SUMMARY OF THE INVENTION
[0011] One aspect of the invention provides a process for reducing
the carbon content of ash from a burner comprising heating a
carbon-based fuel in the presence of a fuel improver in a burner,
the fuel improver comprising at least one metal oxide selected from
the group comprising: iron oxide, calcium oxide, silicon dioxide,
magnesium oxide and aluminium oxide, wherein the average particle
size of the fuel improver is in the range 1 to 100 micron.
[0012] Another aspect of the invention provides a fuel improver
composition comprising at least one metal oxide selected from the
group comprising: iron oxide, calcium oxide, silicon dioxide,
magnesium oxide and aluminium oxide, wherein the fuel improver is
in the range 1 to 100 micron.
[0013] Another aspect of the invention provides a method of
producing a pozzolan comprising heating a carbon-based fuel in the
presence of a fuel improver in a burner, the fuel improver
comprising at least one metal oxide selected from the group
comprising: iron oxide, calcium oxide, silicon dioxide, magnesium
oxide and aluminium oxide, wherein the average particle size of the
fuel improver is in the range 1 to 100 micron; and recovering the
ash from the burner.
[0014] Another aspect of the invention provides a method of
producing a cementitious composition comprising heating a
carbon-based fuel in the presence of a fuel improver in a burner,
the fuel improver comprising at least one metal oxide selected from
the group comprising: iron oxide, calcium oxide, silicon dioxide,
magnesium oxide and aluminium oxide, wherein the average particle
size of the fuel improver is in the range 1 to 100 micron;
recovering the ash from the burner and mixing the ash with calcium
hydroxide.
[0015] Preferably the average particle size of the fuel improver is
in the range 1 to 80 micron. More preferably the average particle
size is in the range to 33 micron. Still more preferably the
average particle size is in the range 5 to 25 micron. Still more
preferably the average particle size is in the range 8 to 20
micron.
[0016] Typically, the fuel improver material is reduced to give an
average particle size in the ranges referred to above.
[0017] Preferably the average particle size of the fuel improver is
reduced by pulverisation.
[0018] Preferably the fuel improver replaces a proportion of the
carbon-based fuel in an amount in the range 2.5% to 33% by weight.
More preferably the fuel improver replaces a proportion of the
carbon-based fuel in an amount in the range 5% to 33% by weight.
Still more preferably the fuel improver replaces a proportion of
the carbon-based fuel in an amount in the range 5 to 15% by
weight.
[0019] The carbon-based fuel may be a fossil fuel. Preferably the
fossil fuel is coal. More preferably the coal is pulverised prior
to introduction to the burner.
[0020] Another aspect of the invention provides a method of
increasing the fuel efficiency of a combustion process comprising
the step of replacing a proportion of the carbon-based fuel to be
burned with a fuel improver, the fuel improver comprising at least
one metal oxide selected from the group comprising: iron oxide,
calcium oxide, silicon dioxide, magnesium oxide and aluminium
oxide.

▶ [Directions]
- 1) Which metal oxides does the fuel improver summary above list as options for the fuel improver?
- 2) According to the fuel improver summary, how is the average particle size of the fuel improver preferably reduced?
- 3) Write the next part of the fuel improver summary, starting after its final sentence.

▶ [Records shown]
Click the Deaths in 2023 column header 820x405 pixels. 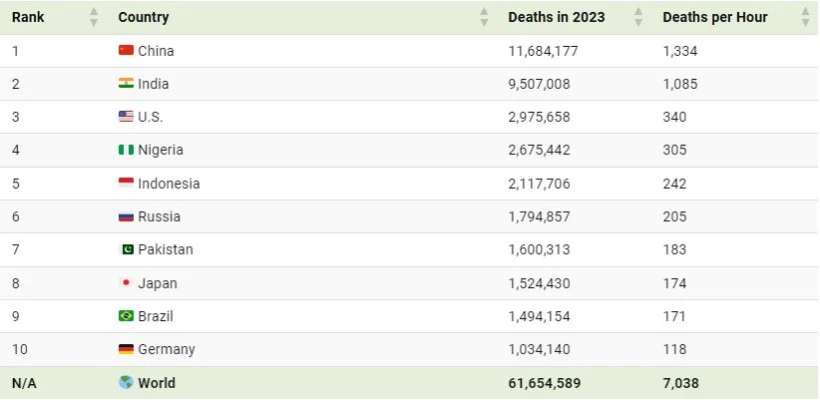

==

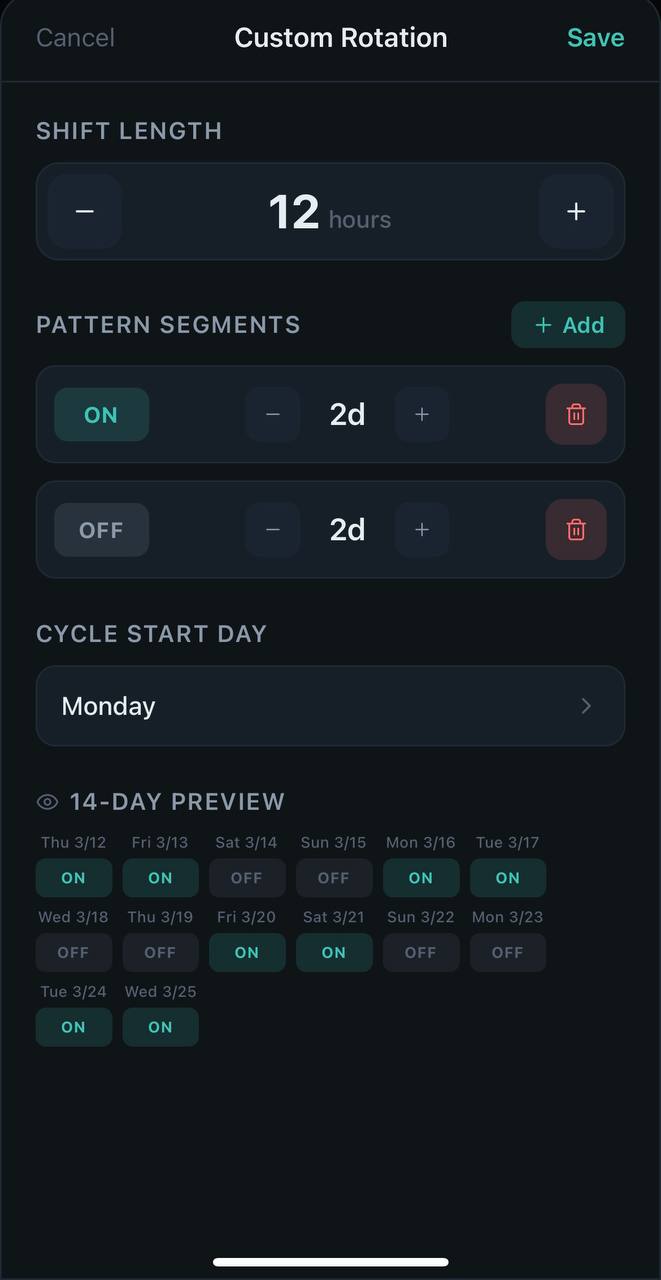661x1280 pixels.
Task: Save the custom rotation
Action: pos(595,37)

▶ [Solved tasks]
- 1) Iron oxide, calcium oxide, silicon dioxide, magnesium oxide, and aluminium oxide.

- 2) By pulverisation.

- 3)
[0021] Preferably the average particle size of the fuel improver is
in the range 1 to 100 micron. More preferably the average particle
size of the fuel improver is in the range 1 to 80 micron. Still
more preferably the average particle size is in the range 3 to 33
micron. Still more preferably the average particle size is in the
range 5 to 25 micron. Still more preferably the average particle
size is in the range 8 to 20 micron.
[0022] The method may include the step of reducing the particle
size of the fuel improver material to give a particle size in the
ranges referred to above.
[0023] Preferably the average particle size of the fuel improver is
reduced by pulverisation.
[0024] Favourably the fuel improver composition comprises chemical
elements belonging to periods 3 and 4 (groups II-V) of the Periodic
Table.
[0025] Favourably the fuel improver composition comprises oxides or
other compounds of chemical elements belonging to periods 3 and 4
(groups II-V) of the Periodic Table.
[0026] The invention provides a fuel improver that is either mixed
with the carbon-based fuel prior to introduction into the
combustion chamber, or injected into the combustion chamber
alongside the fuel. The fuel improver releases free oxygen radicals
when heated. The presence of this fuel improver improves the
oxidation of the carbon fraction of the coal leading to improved
efficiency and a reduction in the resulting carbon content of the
ash, producing a useful material instead of a waste product. Use of
the fuel additive also leads to a reduction in the emissions of
NO.sub.x and SO.sub.x gases since the air requirements of the
burner are reduced for the same carbon input, and extra oxygen to
complete the combustion of the fuel is sourced from the fuel
improver rather than from additional air. Since the oxidation of
the carbon fraction of the fuel is improved this also leads to
reduced consumption of solid fuel for the same energy output.
BRIEF DESCRIPTION OF THE DRAWINGS
[0027] In the drawings, which illustrate preferred embodiments of
the invention:
[0028] FIG. 1 is a graph showing the distribution of particle sizes
of the fuel improver after pulverisation using a roller mill;
[0029] FIG. 2 is a photograph of the pulverised fuel improver
showing the particle sizes;
[0030] FIG. 3 is a graph showing CO release during the combustion
of different mixtures of fuel improver and coal;
[0031] FIG. 4 is a graph showing CO release during the combustion
of mixtures of 5% fuel improver and 95% coal;
[0032] FIG. 5 is a graph showing CO release during the combustion
of different mixtures of fuel improver and coal; and
[0033] FIG. 6 is a graph showing CO release during the combustion
of fuel improvers alone compared with CO release during the
combustion of coal alone.
DETAILED DESCRIPTION OF THE PREFERRED EMBODIMENTS
[0034] The improved combustion process of the invention involves
the injection of a fuel improver into the main burner in a
carbon-based fuel burner, for example a coal fired power station.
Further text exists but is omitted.